Mr Steel said most New Zealand films ended up not making money. It will be the first feature film in which he was the sole director.
They are aiming to have the film finished in time for the International New Zealand Film Festival in July, with a general cinema release several months later.
The couple were introduced by Mark Boyle of Te Puke's economic development organisation Te Puke EDG. ``We are very proud that the movie is being produced here.''
He said the Z Nail Gang was bringing the community together and enabling people to deliver resources and infrastructure necessary to get the film made, fitting in with Te Puke EDG's new brand "Goodness Grows Here''.
The film is being made on a shoestring with a lot of inventive thinking going on to reduce the original $50,000 budget still further. About $30,000 had been earmarked for catering and transport costs.

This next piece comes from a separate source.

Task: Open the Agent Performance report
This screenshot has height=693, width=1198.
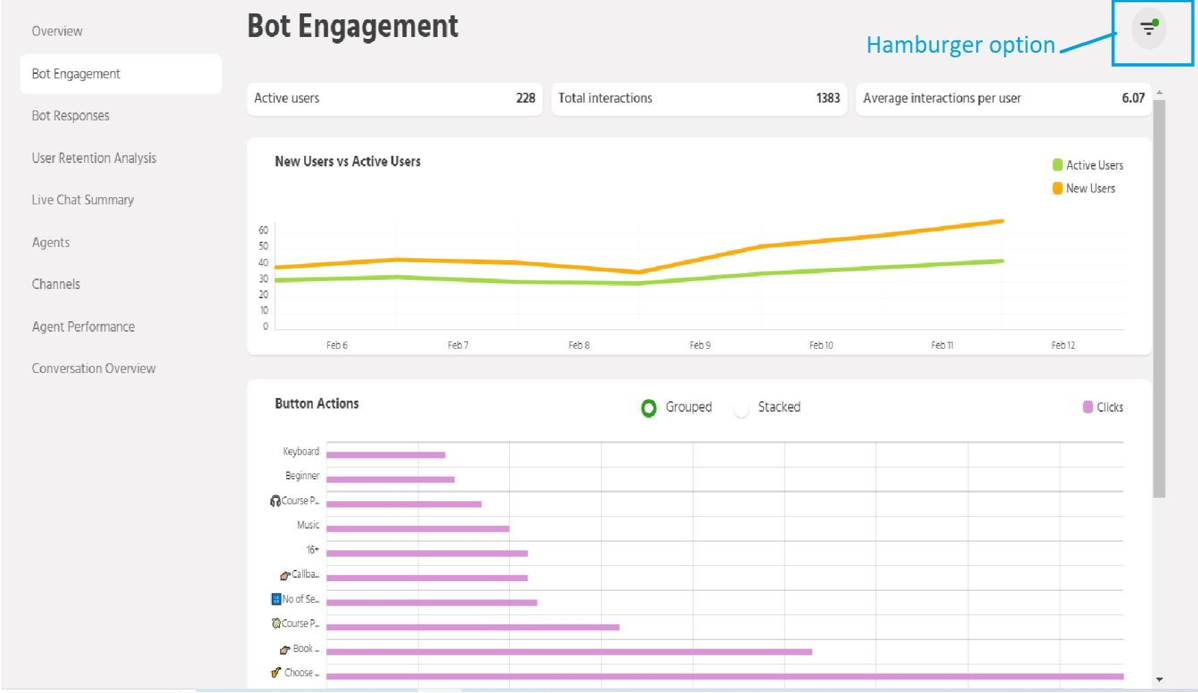Action: pyautogui.click(x=83, y=327)
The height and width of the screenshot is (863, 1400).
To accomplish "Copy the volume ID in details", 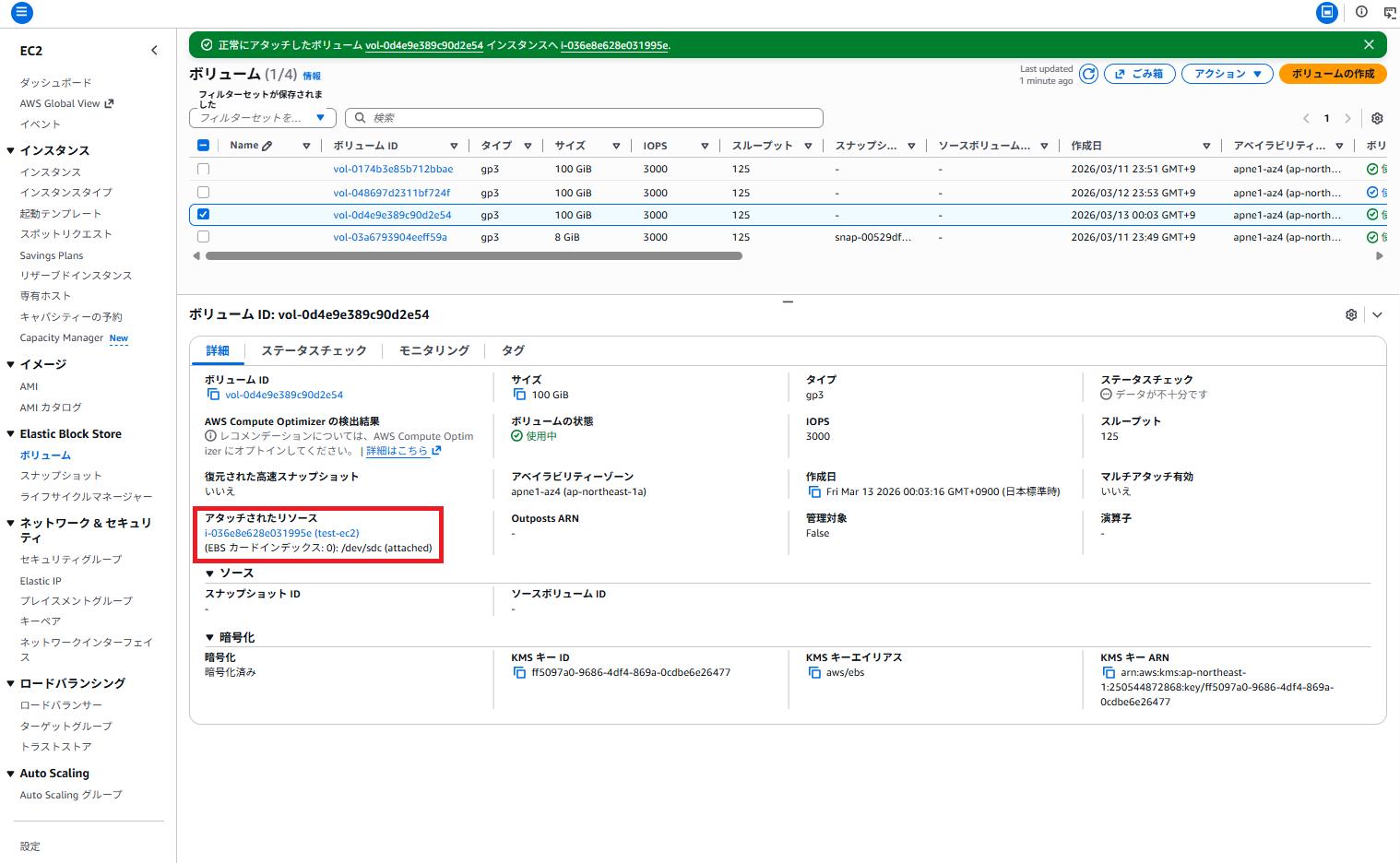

Today was also the official opening of the "boosted'' campaign in which people can go onto the Boosted website to donate money to help make the film. They were hoping to raise $10,000 through Boosted.
Mr Steel said the idea was that although people would volunteer their time, no one should be left out of pocket for helping to make the movie.
He introduced the volunteers that had already been signed up for jobs that included the art department and vehicles, casting and extras, and catering and sustainable resources. The catering managers Rachel Brodie and Mary Charrington spent yesterday going around op shops collecting 105 pieces of crockery _ saving on buying paper plates.
Mr Steel, who spent five years writing the script, said they were departing from the conventional model for film making.
Unbelievably crazy events that actually happened in the Coromandel mining protests in the 1980s and 1990s will be threaded into the film about how a small coastal town rallied together when a mining company threatened their homes and environment.